Implement land/sea masking using model-specific land/sea area percentage

Joshdpaul commented 7 months ago

Working from the analysis in this notebook, we have determined that we need a more robust process for regridding the land-only and sea-only variables. There are a few unique "scenarios" that the models fall into with regard to treatment of NaN values in land/sea pixels, the general shapes of land/sea masks, and how the data in these different models behave when being regridded. A first draft of a working regridding function for land/sea-only variables is in this notebook.

As of 3/25/24, we are documenting this as a known issue which will need to be revisited when land/sea-only variables are required for computing CMIP6 indicators, or when we have more development time to devote to these specific variables.

Our main goals are:

Regardless of model, ensure that every regridded output has the exact same land mask (i.e., the coastline should appear in the same place in every regridded output for every model)
For any given grid coordinate, all regridded outputs should have either real data values or NaN (i.e., there should never be a case where a given grid coordinate has real data values in some models, but NaN values in others.)
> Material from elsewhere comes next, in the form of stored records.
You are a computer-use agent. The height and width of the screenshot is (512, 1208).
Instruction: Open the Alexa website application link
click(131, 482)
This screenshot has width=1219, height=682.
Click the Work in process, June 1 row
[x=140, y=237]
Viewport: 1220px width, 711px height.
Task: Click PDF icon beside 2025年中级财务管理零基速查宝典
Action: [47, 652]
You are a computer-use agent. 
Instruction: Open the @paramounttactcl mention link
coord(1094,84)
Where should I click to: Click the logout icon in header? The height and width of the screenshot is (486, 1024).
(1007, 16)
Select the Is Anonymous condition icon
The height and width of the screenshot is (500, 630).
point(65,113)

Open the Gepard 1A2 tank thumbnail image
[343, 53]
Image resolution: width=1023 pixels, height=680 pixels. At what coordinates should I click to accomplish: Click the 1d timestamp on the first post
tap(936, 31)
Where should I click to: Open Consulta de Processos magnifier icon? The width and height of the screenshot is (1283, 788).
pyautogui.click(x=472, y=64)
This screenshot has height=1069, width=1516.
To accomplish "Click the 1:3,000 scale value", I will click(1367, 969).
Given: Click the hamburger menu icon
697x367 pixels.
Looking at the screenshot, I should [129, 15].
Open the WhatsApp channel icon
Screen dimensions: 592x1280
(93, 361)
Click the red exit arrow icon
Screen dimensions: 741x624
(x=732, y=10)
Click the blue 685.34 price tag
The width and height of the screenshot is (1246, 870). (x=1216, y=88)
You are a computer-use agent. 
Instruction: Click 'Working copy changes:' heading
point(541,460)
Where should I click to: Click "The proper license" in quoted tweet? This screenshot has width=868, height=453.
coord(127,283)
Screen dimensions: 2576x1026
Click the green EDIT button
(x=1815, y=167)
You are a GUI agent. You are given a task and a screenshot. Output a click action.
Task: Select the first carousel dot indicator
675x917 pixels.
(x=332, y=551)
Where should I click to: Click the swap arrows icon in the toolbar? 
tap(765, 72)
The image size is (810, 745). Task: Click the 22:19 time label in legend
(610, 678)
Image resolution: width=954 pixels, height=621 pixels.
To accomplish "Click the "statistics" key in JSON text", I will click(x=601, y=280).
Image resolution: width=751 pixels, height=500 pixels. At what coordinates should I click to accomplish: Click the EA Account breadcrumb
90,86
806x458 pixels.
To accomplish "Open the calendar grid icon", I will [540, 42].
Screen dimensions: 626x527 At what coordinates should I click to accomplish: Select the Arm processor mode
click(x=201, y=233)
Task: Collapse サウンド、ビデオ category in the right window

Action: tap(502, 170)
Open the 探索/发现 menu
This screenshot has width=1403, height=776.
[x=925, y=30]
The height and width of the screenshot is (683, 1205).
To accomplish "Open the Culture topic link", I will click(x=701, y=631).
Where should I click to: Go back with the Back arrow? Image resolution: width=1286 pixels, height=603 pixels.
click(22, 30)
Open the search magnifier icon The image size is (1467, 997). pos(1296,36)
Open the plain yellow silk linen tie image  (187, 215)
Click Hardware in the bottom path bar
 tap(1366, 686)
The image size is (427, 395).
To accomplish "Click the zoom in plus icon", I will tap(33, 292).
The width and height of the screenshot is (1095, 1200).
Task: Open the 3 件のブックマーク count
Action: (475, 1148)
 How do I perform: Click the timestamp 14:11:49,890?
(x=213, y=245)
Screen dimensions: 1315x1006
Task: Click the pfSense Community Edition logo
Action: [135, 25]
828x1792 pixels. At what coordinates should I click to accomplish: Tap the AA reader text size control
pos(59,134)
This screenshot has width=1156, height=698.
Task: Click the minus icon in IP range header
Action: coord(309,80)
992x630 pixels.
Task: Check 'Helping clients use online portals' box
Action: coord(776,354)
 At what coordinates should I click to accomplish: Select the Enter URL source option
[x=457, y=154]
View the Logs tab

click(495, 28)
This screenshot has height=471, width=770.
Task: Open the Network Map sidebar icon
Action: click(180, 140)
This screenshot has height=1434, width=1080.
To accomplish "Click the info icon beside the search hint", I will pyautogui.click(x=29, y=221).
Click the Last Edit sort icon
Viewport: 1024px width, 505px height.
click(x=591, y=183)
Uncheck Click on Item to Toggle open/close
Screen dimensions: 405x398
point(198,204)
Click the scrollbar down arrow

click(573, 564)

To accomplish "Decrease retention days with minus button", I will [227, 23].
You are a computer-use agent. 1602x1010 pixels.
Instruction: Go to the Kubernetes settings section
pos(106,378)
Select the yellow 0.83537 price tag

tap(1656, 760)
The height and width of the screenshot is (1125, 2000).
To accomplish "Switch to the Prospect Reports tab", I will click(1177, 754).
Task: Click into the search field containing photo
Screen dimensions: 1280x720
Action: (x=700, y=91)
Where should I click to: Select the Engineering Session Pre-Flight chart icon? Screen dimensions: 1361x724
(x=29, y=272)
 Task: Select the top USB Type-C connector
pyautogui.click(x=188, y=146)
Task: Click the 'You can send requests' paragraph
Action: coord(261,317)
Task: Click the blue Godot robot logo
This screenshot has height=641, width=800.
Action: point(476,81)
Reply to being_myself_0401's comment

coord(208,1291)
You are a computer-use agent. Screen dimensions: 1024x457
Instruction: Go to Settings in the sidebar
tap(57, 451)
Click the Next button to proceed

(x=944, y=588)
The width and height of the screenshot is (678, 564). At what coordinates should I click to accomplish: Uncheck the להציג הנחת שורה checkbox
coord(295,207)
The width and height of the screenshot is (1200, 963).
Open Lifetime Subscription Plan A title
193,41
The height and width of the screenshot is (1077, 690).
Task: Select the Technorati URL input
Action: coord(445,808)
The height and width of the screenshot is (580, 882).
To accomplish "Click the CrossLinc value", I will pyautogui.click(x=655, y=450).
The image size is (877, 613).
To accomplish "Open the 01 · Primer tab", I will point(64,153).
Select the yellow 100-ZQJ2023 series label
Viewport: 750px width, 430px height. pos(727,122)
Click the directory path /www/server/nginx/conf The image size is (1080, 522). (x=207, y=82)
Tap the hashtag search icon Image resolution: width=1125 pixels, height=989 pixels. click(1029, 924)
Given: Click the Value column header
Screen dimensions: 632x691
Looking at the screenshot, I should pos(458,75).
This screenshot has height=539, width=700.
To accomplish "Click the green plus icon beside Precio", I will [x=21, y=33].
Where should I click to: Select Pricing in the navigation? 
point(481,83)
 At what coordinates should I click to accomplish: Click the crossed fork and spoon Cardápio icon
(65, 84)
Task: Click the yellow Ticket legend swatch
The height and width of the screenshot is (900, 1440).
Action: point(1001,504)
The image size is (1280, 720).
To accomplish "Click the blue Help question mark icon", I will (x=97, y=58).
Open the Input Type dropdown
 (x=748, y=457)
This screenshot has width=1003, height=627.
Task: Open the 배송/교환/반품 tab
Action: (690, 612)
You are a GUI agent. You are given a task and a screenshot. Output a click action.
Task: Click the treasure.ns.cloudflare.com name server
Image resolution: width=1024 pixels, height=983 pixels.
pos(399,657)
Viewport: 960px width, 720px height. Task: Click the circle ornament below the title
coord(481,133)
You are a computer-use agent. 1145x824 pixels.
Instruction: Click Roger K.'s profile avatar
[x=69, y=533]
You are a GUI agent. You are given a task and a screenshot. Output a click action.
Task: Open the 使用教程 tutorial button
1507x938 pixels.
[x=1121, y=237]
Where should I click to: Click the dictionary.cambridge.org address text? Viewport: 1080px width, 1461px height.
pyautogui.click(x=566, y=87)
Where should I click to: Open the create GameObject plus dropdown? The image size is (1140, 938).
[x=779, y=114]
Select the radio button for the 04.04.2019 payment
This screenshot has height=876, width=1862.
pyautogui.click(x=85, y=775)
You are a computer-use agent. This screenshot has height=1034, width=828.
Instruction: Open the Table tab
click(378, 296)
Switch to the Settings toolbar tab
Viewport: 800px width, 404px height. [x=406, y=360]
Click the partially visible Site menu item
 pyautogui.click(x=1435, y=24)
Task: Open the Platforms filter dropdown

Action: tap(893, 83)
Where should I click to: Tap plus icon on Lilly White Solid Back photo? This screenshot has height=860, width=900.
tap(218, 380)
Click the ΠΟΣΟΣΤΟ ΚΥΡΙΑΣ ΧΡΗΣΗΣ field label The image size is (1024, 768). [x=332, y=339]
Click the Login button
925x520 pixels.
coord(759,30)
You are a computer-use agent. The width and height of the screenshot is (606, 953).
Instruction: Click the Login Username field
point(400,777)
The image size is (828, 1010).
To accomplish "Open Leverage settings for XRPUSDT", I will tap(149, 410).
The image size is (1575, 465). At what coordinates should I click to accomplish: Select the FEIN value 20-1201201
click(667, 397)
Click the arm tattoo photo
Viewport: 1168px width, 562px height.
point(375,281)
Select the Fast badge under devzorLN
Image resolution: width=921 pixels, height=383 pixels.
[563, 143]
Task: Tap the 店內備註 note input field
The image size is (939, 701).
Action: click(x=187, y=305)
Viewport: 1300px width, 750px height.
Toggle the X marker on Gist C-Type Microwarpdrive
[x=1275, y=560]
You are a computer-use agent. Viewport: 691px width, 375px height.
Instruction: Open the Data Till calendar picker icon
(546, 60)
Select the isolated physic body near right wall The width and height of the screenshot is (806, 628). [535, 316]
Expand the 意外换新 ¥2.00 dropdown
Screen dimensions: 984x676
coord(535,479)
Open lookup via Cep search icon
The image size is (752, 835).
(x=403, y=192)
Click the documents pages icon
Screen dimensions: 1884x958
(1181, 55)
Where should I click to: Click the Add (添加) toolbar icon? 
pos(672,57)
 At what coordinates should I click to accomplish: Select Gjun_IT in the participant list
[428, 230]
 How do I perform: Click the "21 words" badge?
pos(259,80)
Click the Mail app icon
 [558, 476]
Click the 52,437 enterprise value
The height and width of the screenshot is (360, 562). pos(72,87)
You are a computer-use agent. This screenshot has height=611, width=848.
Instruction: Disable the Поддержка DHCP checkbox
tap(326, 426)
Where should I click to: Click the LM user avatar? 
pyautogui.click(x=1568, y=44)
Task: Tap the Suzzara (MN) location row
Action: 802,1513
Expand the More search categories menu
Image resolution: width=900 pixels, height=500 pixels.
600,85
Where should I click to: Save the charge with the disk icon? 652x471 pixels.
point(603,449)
We now know that we cannot use the exact same regridding pipeline as we use for variables with global coverage, because it produces outputs that do not satisfy the goals above. To revise our regridding process to work with land-only and sea-only variables:

Use of zero as a NaN value in some models requires the use of model-specific land area percentage masks; these data are found in the fixed frequency (fx or Ofx) data and will now need to be included in the CMIP6 transfers pipeline.
We cannot assume that fixed frequency datasets use the same grid as the land/sea variables within the same model; there is an additional intra-model regridding step that needs to align these grids in order to create the model-specific land area percentage masks.
Extrapolation is required to fill NaN values inland of the target grid land mask, if they exist.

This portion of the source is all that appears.